In this work, the impact of DegSU was reanalysed in the presence or absence of SwrA employing a DegS kinase mutant, degS200^Hy, to force the activation of the TCS. Our results demonstrate that the role of SwrA in B. subtilis physiology is wider than expected and affects several other DegSU targets. SwrA reduces subtilisin, cellulases and xylanases production while, besides motility, it also positively modulates competence for DNA uptake, remarkably relieving the inhibition caused by DegU∼P alone and restoring transformability in degS200^Hy strains.
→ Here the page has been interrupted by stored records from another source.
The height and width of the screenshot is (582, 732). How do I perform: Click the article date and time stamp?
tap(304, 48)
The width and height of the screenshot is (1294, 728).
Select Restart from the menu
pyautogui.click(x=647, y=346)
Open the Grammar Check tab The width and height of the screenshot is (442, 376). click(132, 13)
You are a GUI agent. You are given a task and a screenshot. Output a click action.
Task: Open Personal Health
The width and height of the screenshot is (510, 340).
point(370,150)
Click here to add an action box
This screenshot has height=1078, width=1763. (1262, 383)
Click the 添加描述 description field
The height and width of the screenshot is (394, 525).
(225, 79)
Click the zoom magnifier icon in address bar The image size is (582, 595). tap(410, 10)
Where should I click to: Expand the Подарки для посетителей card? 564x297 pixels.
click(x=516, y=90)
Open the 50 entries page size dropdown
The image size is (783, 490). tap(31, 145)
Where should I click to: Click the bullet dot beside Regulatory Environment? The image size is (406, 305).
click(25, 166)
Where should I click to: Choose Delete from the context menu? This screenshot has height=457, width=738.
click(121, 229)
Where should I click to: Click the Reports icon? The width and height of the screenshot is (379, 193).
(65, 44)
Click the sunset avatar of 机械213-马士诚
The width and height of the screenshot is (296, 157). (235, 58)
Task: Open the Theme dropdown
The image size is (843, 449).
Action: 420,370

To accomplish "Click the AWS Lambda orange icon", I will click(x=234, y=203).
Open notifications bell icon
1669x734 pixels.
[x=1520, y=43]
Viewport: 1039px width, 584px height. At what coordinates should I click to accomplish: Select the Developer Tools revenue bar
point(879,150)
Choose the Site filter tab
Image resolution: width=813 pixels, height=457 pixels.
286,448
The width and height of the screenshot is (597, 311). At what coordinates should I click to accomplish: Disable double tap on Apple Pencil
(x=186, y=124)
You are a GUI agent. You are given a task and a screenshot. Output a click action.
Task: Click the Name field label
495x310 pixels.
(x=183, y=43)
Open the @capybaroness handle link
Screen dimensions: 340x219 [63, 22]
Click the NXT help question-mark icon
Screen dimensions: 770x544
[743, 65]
枯草芽孢杆菌的双组分系统 DegSU控制着一百多个涉及几种不同细胞行为的基因。在过去的四年里，degU32 ^Hy等位基因，据称编码响应调节器 DegU 的组成型活性突变体，被用来确定该系统对细胞生理学的影响。这些研究得出结论，磷酸化的 DegU (DegU∼P) 诱导降解酶表达，同时抑制鞭毛运动和能力。

然而，最近的实验表明，如果存在仅由野生菌株编码的蛋白质 SwrA，则 DegU∼P 会增强鞭毛表达。然而，为了促进运动，SwrA 必须与野生型degU等位基因产生的 DegU∼P 相互作用，因为它不能正确地与突变的 DegU32 ^Hy蛋白配合。

在这项工作中，DegSU的影响被重新分析中的swrA采用DEGS激酶突变体，存在或不存在degS200^海兰，以迫使TCS的激活。我们的结果表明 SwrA 在B. subtilis生理学中的作用比预期的更广泛，并影响其他几个 DegSU 目标。SwrA 减少枯草杆菌蛋白酶、纤维素酶和木聚糖酶的产生，同时，除了运动性外，它还积极调节 DNA 摄取能力，显着减轻单独由 DegU∼P 引起的抑制并恢复degS200 ^Hy菌株的转化能力。